# Moisturizer That Stings (a little or a lot)



## Amethyst (Jan 19, 2006)

No matter which moisturizer I try, everytime I put it on, upon initial contact with my facial skin, it stings slightly (some more than others). Even the one I bought directly from my dermotologist stings (but much less than others I've tried though).

Is this normal ? Am I applying it too soon after I wash my face at night?


----------



## dixiewolf (Jan 19, 2006)

Most moisturizers burn me. I have super sensitive skin, I have to use fragrance free stuff, and right now I use baby lotion on my body and I wash with baby wash. I usually put aveeno lotion on my face, and my mom gave me a heavier lotion she got from her Mary Kay lady for the face, and I actually went ahhhhh, when I put it on, b/c my face was so dry and burning. It stings before I even put lotion on. When my skin is really dry, I use Gold Bond ultimate healing. None of those lotions burn or cause my skin to itch all day long.


----------



## Amethyst (Jan 19, 2006)

I usually only use toner when my face feels really oily or breaks out. Other than that, and especially in the winter I use very little toner. The moisturizer that my doc gave me is fragrance free - I didn't check it for alcohol though.

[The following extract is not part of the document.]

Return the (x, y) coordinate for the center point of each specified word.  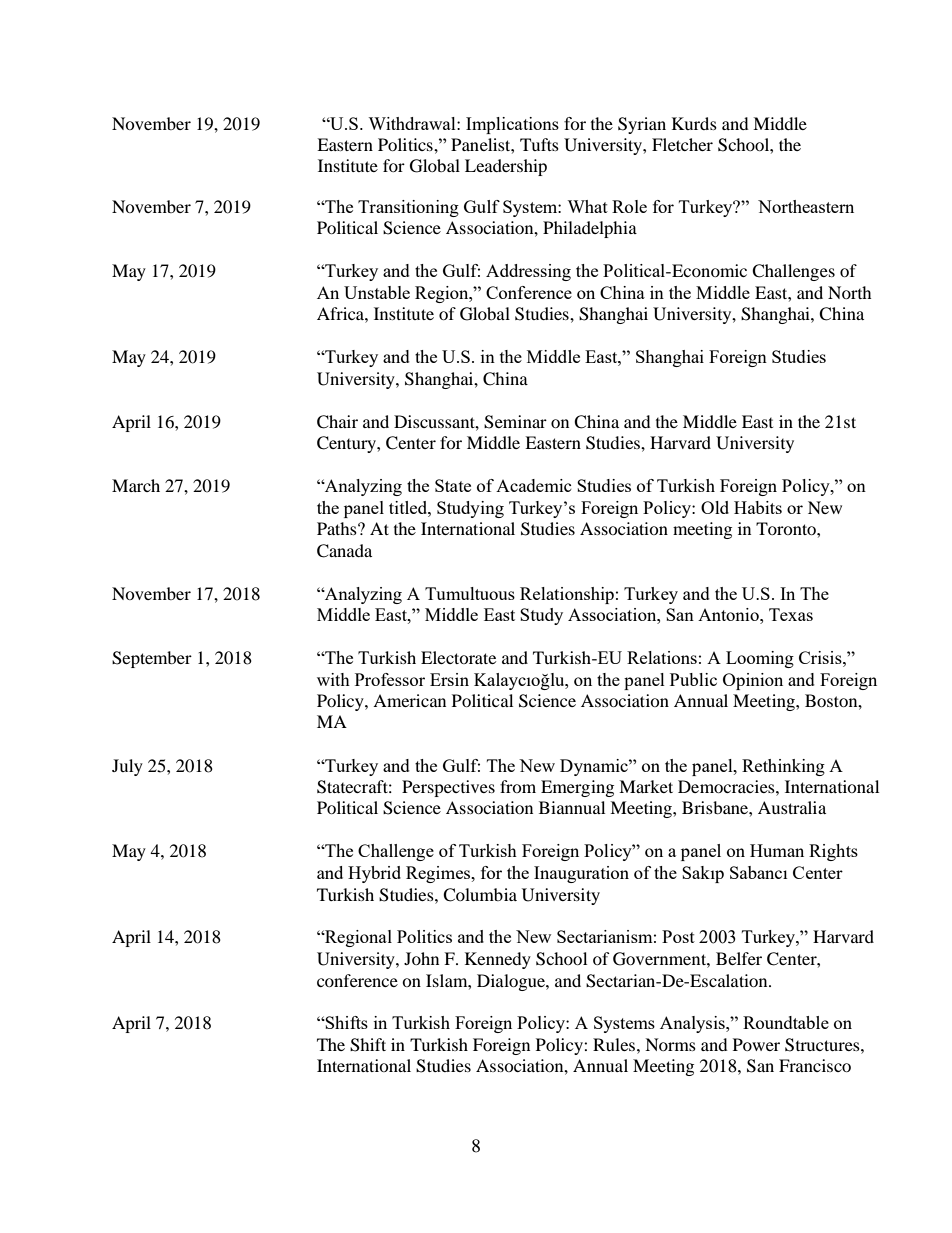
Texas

It just seems that every new one I try stings initially...I'm wondering if its really moisturizing my face.


----------



## monniej (Jan 19, 2006)

this doesn't sound normal to me. i'm trying to imagine why a moisturizer would burn? are you using a scrub or exfoliant that might leave your skin sensitive? or maybe i'm just overreacting.


----------



## KittySkyfish (Jan 19, 2006)

Can you name what moisturizers are stinging your face? It sounds like you have sensitive skin but possibly it can also be caused by a low-grade irritation that is not going away. Some that come to mind are perioral dermatitis, seborrheic dermatitis or even just a run o' the mill irritation from your cleanser. If it's too drying, it can cause minute patches of irritation, which then are primed to cry out if it's exposed to something even mildly irritating.

Are you seeing a derm for acne? If you're on an acne treatment then it's possible it's causing a low grade irritation. Nothing out of the norm from what I understand, but then I guess all you need is to find something very soothing and you'll be fine.


----------



## Amethyst (Jan 20, 2006)

I don't have acne and my regime is as follows: I wash my face with Cetaphil car soap, and I take my eye makeup off with a cotton pad saturated with Johnson's Baby Oil. I've been doing this for years.

Now last night I went back to using my moisturizer from my dermotologist (forget the name). I washed my face, dried, and then put it on. Again it stung a little.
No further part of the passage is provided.